== Recorded information ==
=-=-=-=-=

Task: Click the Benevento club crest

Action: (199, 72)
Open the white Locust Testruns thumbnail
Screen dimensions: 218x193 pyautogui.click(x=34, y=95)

=-=-=-=-=

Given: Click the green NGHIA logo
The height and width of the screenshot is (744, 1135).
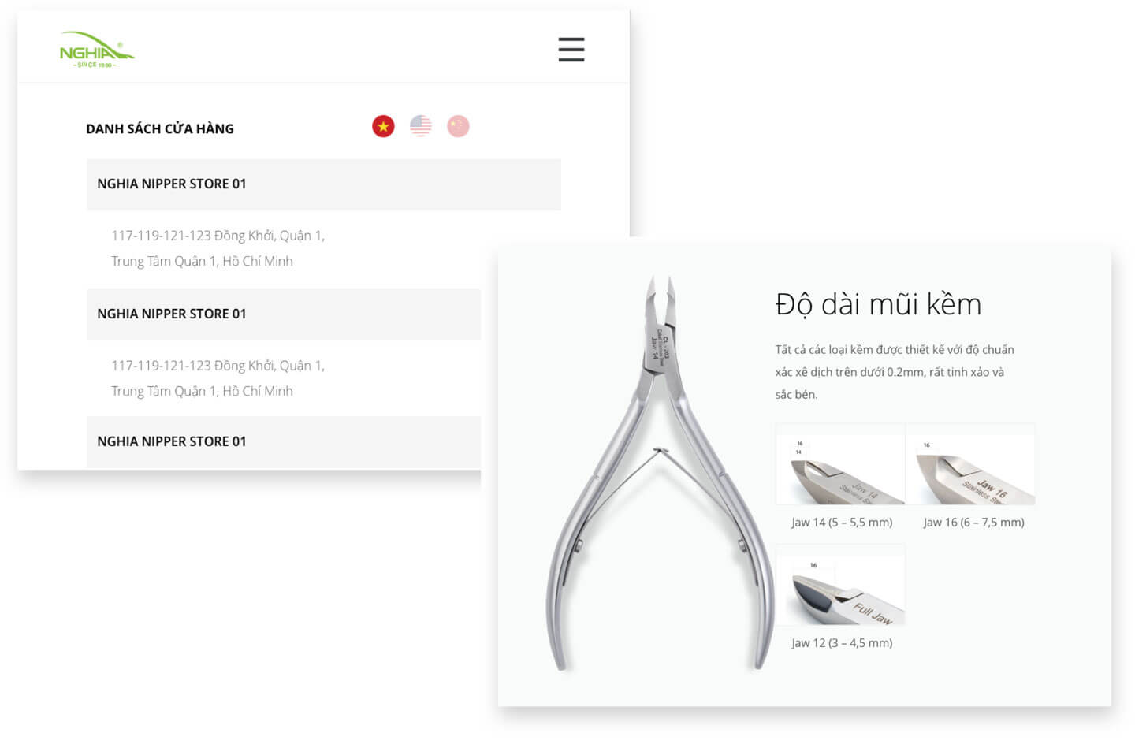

=-=-=-=-=

== Aim of the exercise ==
Take from the material above the lines running from the one with "Given: Click the green NGHIA logo" through the one with "The height and", and repeat them exactly, with nothing else.

== Completed task ==
Given: Click the green NGHIA logo
The height and width of the screenshot is (744, 1135).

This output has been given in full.